**Task statement:**
A word-for-word copy of the data is what's wanted; pictures stay out of it.

**Input data:**
- - - - -

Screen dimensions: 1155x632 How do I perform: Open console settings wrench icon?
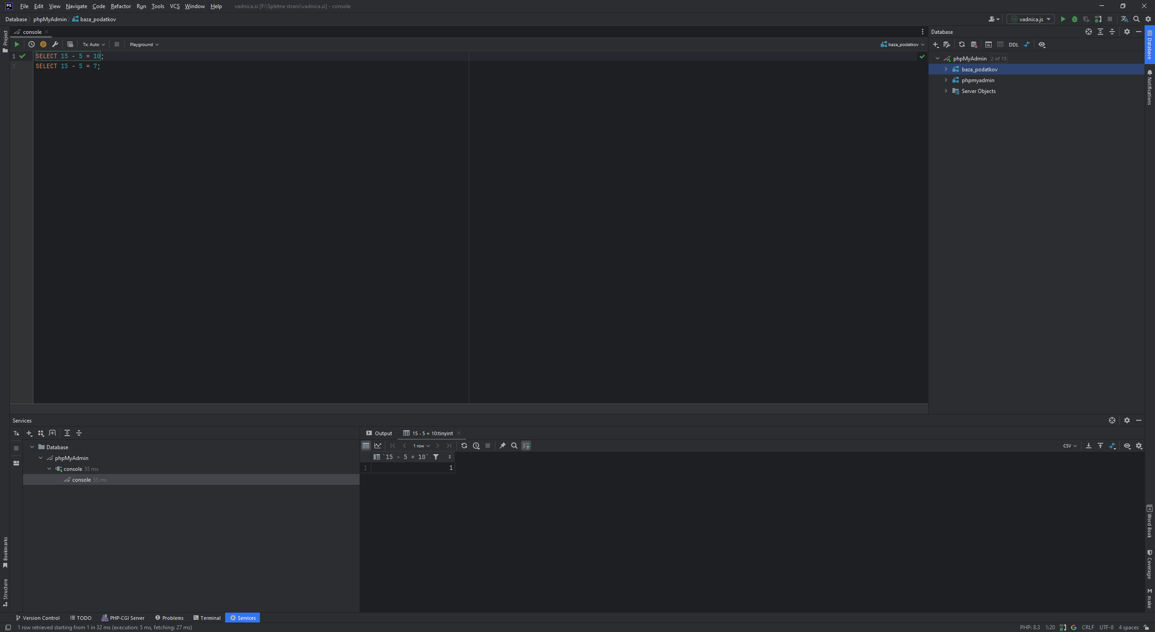[55, 44]
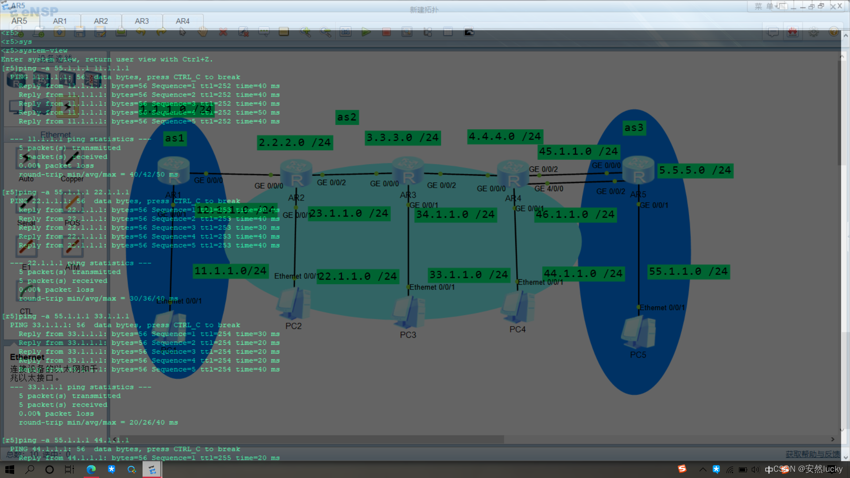This screenshot has height=478, width=850.
Task: Open the Windows Start menu
Action: point(9,469)
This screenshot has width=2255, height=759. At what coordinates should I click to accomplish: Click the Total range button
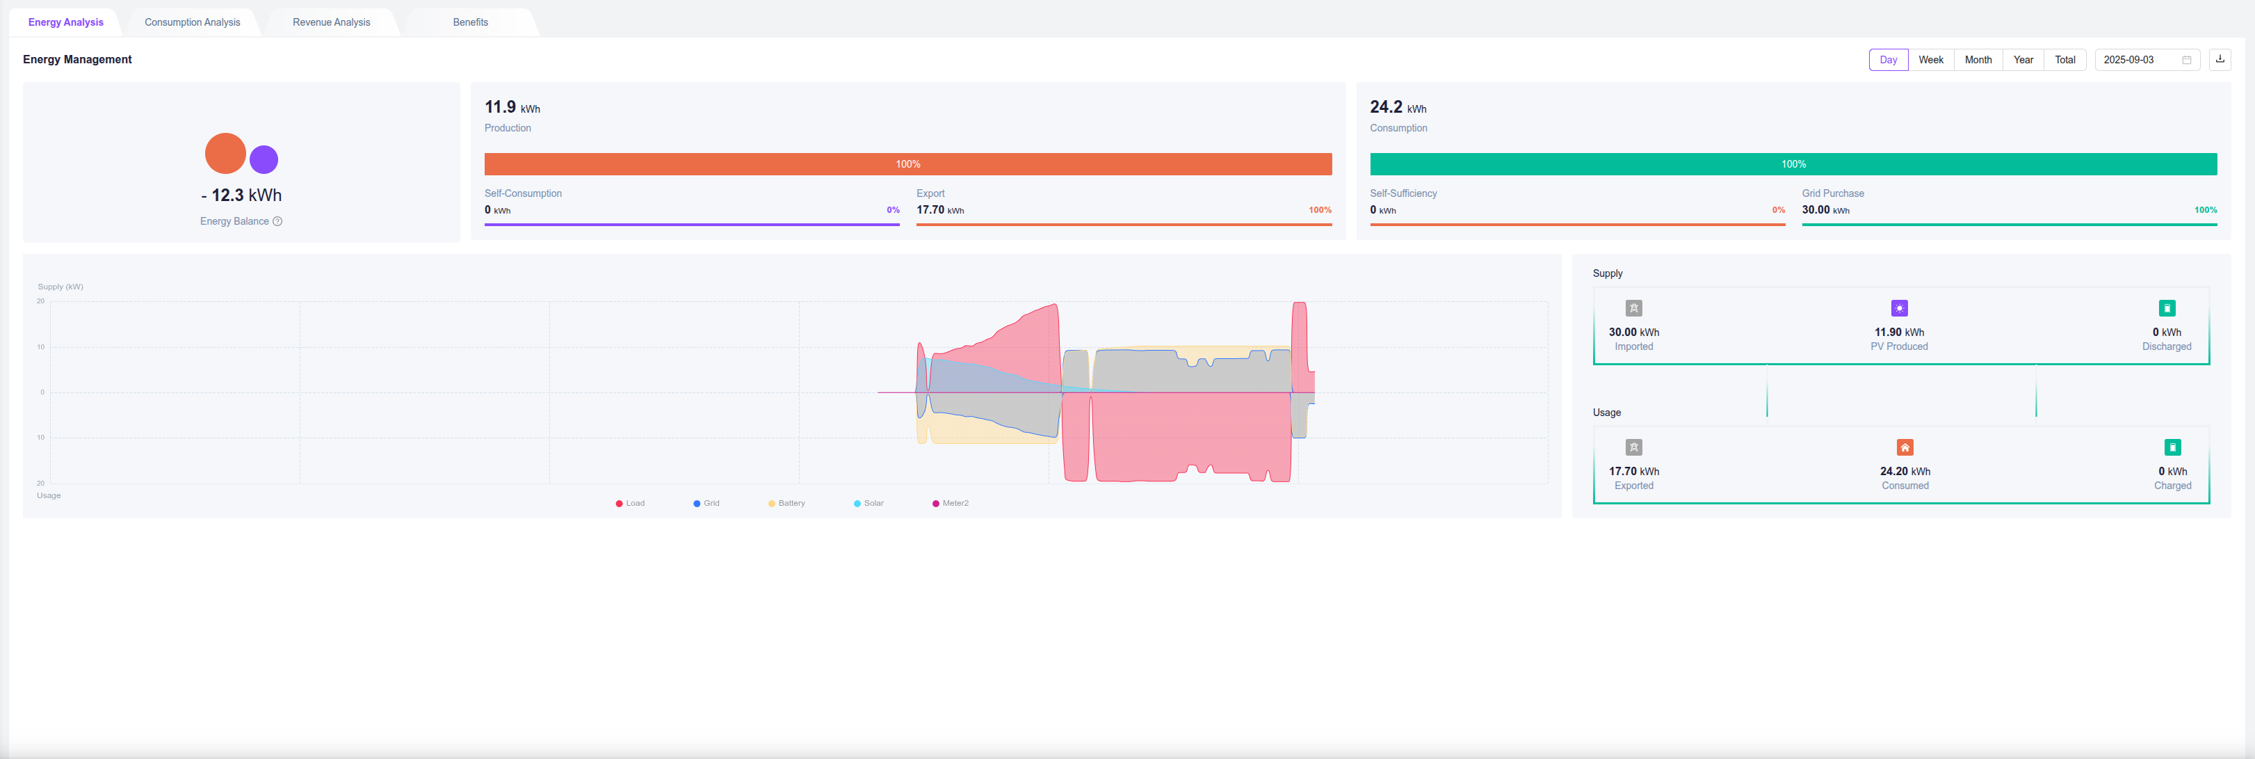click(2064, 60)
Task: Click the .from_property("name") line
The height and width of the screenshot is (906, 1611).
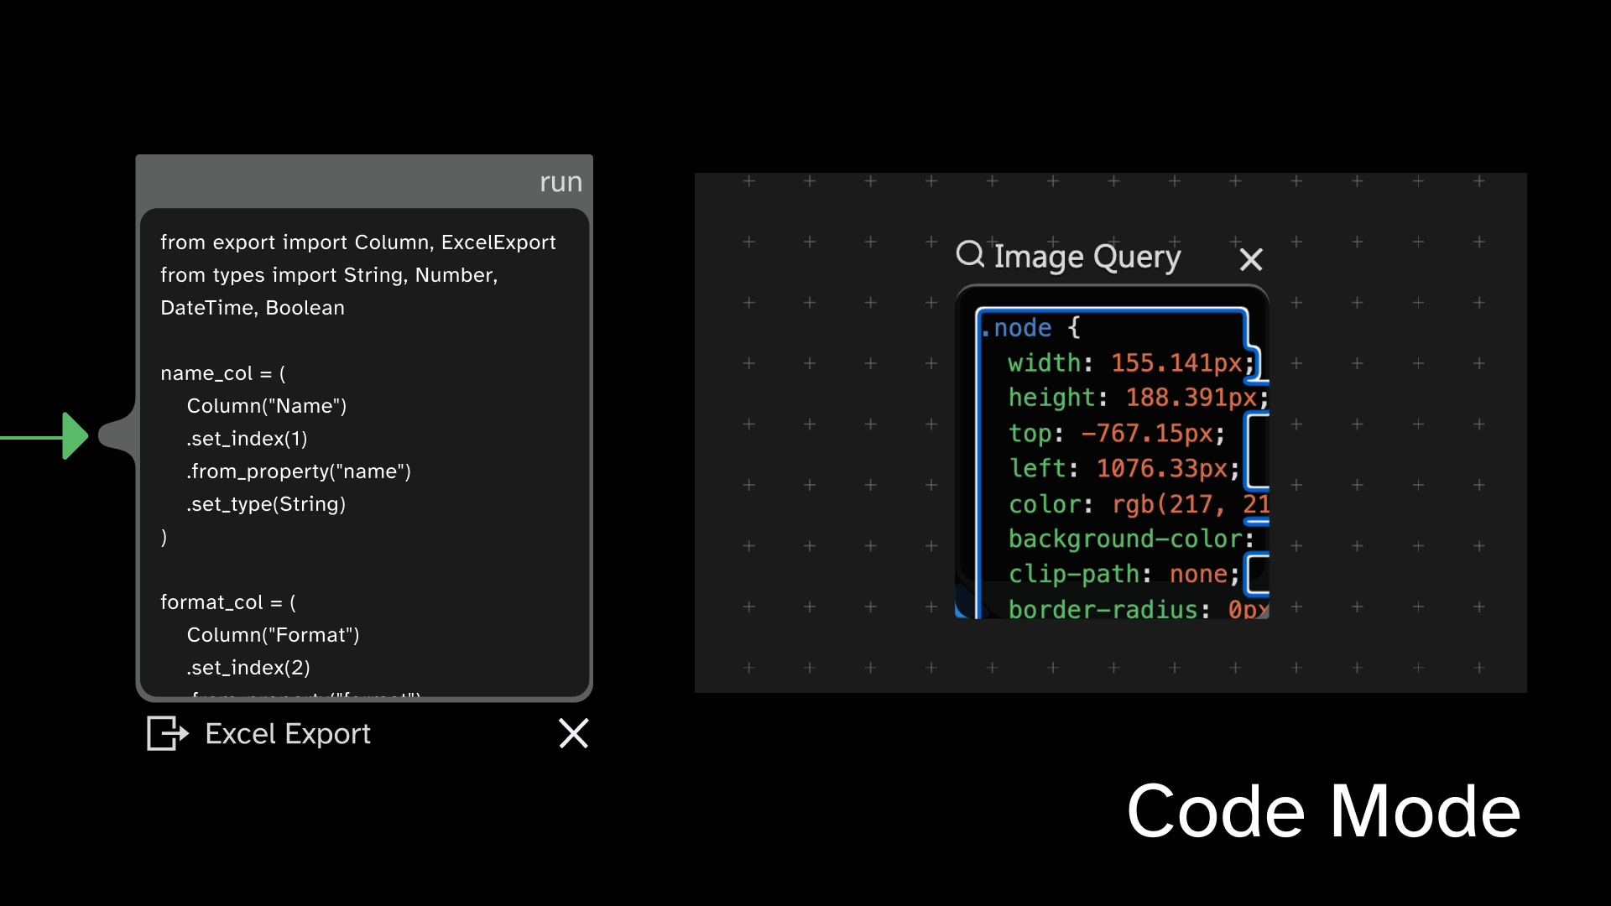Action: click(x=299, y=471)
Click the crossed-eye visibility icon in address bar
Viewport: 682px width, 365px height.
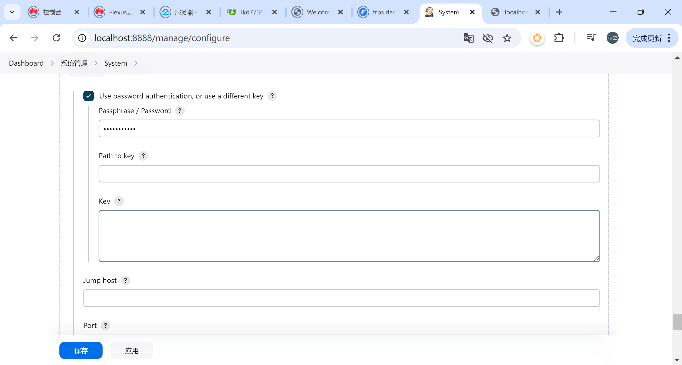(488, 38)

- - - - -

**Task response:**
Screen dimensions: 1155x632 How do I perform: Open console settings wrench icon?
[55, 44]
This screenshot has height=478, width=850.
Task: Open the Windows Start menu
Action: point(9,469)
This screenshot has width=2255, height=759. At what coordinates should I click to accomplish: Click the Total range button
click(2064, 60)
Task: Click the .from_property("name") line
The height and width of the screenshot is (906, 1611).
Action: click(x=299, y=471)
Click the crossed-eye visibility icon in address bar
Viewport: 682px width, 365px height.
(488, 38)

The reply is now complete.